Thursday April 19, 1888
Jervis McEntee Diary Entry, April 19, 1888, from the Jervis McEntee papers, 1850-1905, in the Archives of American Art, Smithsonian Institution
Thursday, Apr 19, 1888 I think this is the anniversary of the firing upon the Massachusetts troops in Baltimore. Several distinguished men have died within a few days. Matthew Arnold, whose last utterance was a severe criticism upon America, Roscoe Conkling who evidently died from the effects of his perilous walk up town during the Blizzard, Dr. Agnew and J. R. G. Hasard Musical Critic of the Tribune upon whom Winter has a very appreciative paper in the Tribune this morning. I received a note from Mrs. Dr. Lord inviting me to come down to their house on Friday evening to pass the night. She lives with her daughter Mrs Mc [?] at Tompkinsville Staten Island. I wrote her a note from the Century this morning and was obliged to decline as I am going to Pokeepsie tomorrow.
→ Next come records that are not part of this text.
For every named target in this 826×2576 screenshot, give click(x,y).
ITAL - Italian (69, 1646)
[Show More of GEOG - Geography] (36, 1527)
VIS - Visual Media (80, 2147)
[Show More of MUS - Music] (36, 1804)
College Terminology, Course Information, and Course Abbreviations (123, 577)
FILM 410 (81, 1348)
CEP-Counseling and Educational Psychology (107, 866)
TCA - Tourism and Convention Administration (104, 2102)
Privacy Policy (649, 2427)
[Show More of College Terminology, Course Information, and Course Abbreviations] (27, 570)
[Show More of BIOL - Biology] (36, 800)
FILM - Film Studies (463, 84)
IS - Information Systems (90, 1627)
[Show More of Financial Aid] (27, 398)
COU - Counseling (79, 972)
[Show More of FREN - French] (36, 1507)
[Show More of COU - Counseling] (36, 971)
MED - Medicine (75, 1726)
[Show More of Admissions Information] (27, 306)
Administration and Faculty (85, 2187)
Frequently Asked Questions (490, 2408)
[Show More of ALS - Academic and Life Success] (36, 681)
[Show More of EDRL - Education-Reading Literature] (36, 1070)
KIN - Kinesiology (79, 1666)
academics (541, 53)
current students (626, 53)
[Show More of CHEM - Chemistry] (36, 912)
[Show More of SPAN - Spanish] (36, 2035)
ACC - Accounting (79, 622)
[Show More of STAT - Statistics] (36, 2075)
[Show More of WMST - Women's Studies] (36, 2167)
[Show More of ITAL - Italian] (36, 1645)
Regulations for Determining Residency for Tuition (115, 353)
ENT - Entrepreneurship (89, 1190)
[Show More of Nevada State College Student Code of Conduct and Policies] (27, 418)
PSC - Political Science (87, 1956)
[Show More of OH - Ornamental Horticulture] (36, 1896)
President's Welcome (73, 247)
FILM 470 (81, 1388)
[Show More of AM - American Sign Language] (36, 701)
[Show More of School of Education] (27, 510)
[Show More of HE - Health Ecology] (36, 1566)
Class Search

The prizes were voted yesterday at the Academy as follows. I did not go. The annual meeting of the Academy was held this afternoon the largest and one of the most interesting ones ever held. The result was entirely satisfactory to me with the exception of the unwise custom of reconsidering votes upon defeated candidates for Academicians and Associates. To my mind this is an exhibition of vacillation of purpose entirely undignified and calculated subject us to severe criticism. Besides it is unfair. A candidate is defeated--a friend gets up and appeals for him and one cannot oppose him without becoming the enemy not only of the candidate, but of his friends also. Chase was defeated by five votes, Millet spoke for him as did Ward, moved a reconsideration and he was elected by a good majority. I voted against him on personal grounds. He is artist enough but his hostility to the Academy and the older artists I am in favor of disciplining him for. The dinner was well served as usual by Pinard, there were songs by Brown, Cranch and Yewell a little talking by Millet, Weir & others, a recitation by Selstadt and we broke up at 11, everything having been accomplished in good feeling, and with proper decorum. The Academy is evidently becoming a power.